The rest of this module is the naming. Keep your own session open as you read; every row in the table below is observable in what you just did.

The vocabulary

Universal conceptOur termPortability of the word
Open protocol connecting agent hosts to capability serversMCP (Model Context Protocol)Industry standard — open spec, travels everywhere
A callable capability with a typed schematoolMCP-standard — travels across hosts
Readable context a server exposesresourceMCP-standard
Invocable prompt/procedure a server offersprompt (MCP) / skill (ours)“prompt” travels; skill is our gateway-layer term — the gateway maps skills onto MCP prompts (mukadra/docs/contracts/agent-gateway-framework-contract-v1.md §5.2)
The wire protocol a service speakstransport bindingOurs (mukadra/docs/contracts/agent-gateway-framework-contract-v1.md §5); industry says “transport”
The four capability surfaces of an agentendpoint families — tools · skills · surfaces · intentMukadra coinage (mukadra/docs/contracts/agent-gateway-framework-contract-v1.md §3)
Declaration the serving runtime is generated fromcapability manifestMukadra coinage (mukadra/docs/contracts/agent-capability-manifest-v1.md)
The generated serving layer itselfagent gatewayOurs — industry “MCP gateway” means a narrower proxy/router (our deployed Worker is one of those; the framework is more)

Read the third column carefully — it is the honest part. Three of these words (MCP, tool, resource) will mean the same thing in any agent ecosystem you ever work in. One (prompt/skill) has both an industry name and a local name, and the mapping between them is a defined contract clause, not a vibe. The remaining four are Mukadra coinages: useful, precise, and not what the rest of the industry says. When this course uses one of ours, you can always trace it to the contract that defines it — and you should expect to translate it when you leave this course’s context.

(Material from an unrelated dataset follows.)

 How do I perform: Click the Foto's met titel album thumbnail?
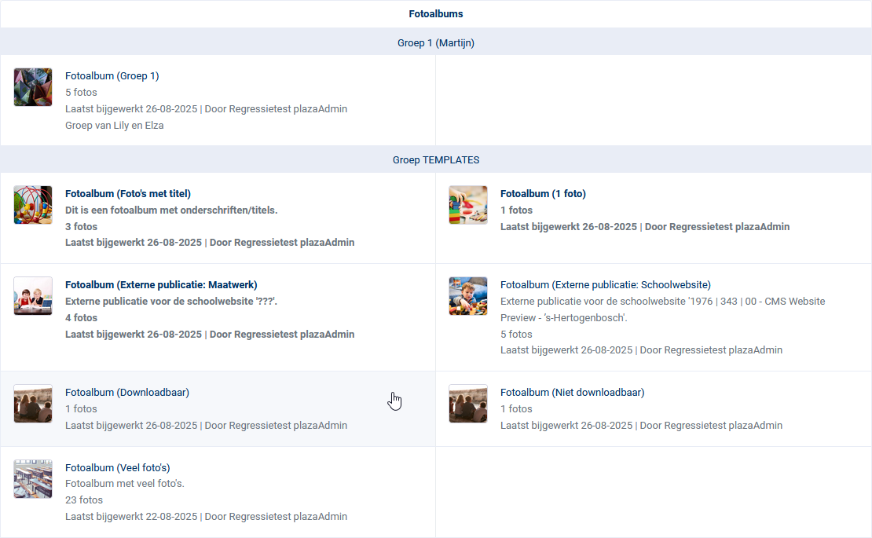(33, 205)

The layer model — the map of the whole course

Agent gateway  (generated from the capability manifest)
 ├─ Endpoint families — tools · skills · surfaces · intent   (contract §3)
 └─ Transport bindings                                        (contract §5)
      ├─ HTTP/REST           (§5.1)
      ├─ MCP/JSON-RPC        (§5.2)  ← Part 1 lives here; Part 2 ends here
      └─ CLI                 (§5.3, placeholder)

Section references in the diagram are to mukadra/docs/contracts/agent-gateway-framework-contract-v1.md.

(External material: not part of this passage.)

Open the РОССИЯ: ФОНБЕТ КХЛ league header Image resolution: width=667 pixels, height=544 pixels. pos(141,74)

This diagram is the whole course in one picture. Part 1 teaches the MCP binding from the consumer seat — the generic, industry-portable layer: what the protocol is, how transports differ, how remote auth works, and when MCP is the right choice at all. Part 2 climbs the diagram: you author a server by hand, and then see why Mukadra generates them from manifests instead of hand-writing N of them.

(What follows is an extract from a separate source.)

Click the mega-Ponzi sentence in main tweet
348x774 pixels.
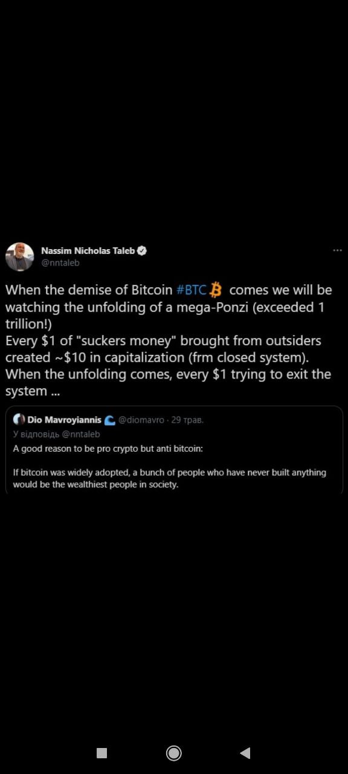pyautogui.click(x=169, y=307)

Notice what the diagram claims about MCP’s place in the world: MCP is one transport binding among several, not the architecture itself. A capability surface can speak REST and MCP simultaneously; an agent does not have “an MCP version and an HTTP version of itself” (mukadra/docs/contracts/agent-gateway-framework-contract-v1.md §5 preamble). That framing is doing real work — it is the course’s answer to a question you will meet head-on in Module 1.4, When MCP vs a Plain API.

Exit

Before moving on, test yourself against this module’s exit bar: pick any term used so far — say, tool, transport binding, or agent gateway — and answer two questions. Is it MCP-standard or Mukadra vocabulary? And if it is ours, which contract defines it? If you can do that for every row in the table, you are oriented; Module 1.1 starts the mechanism.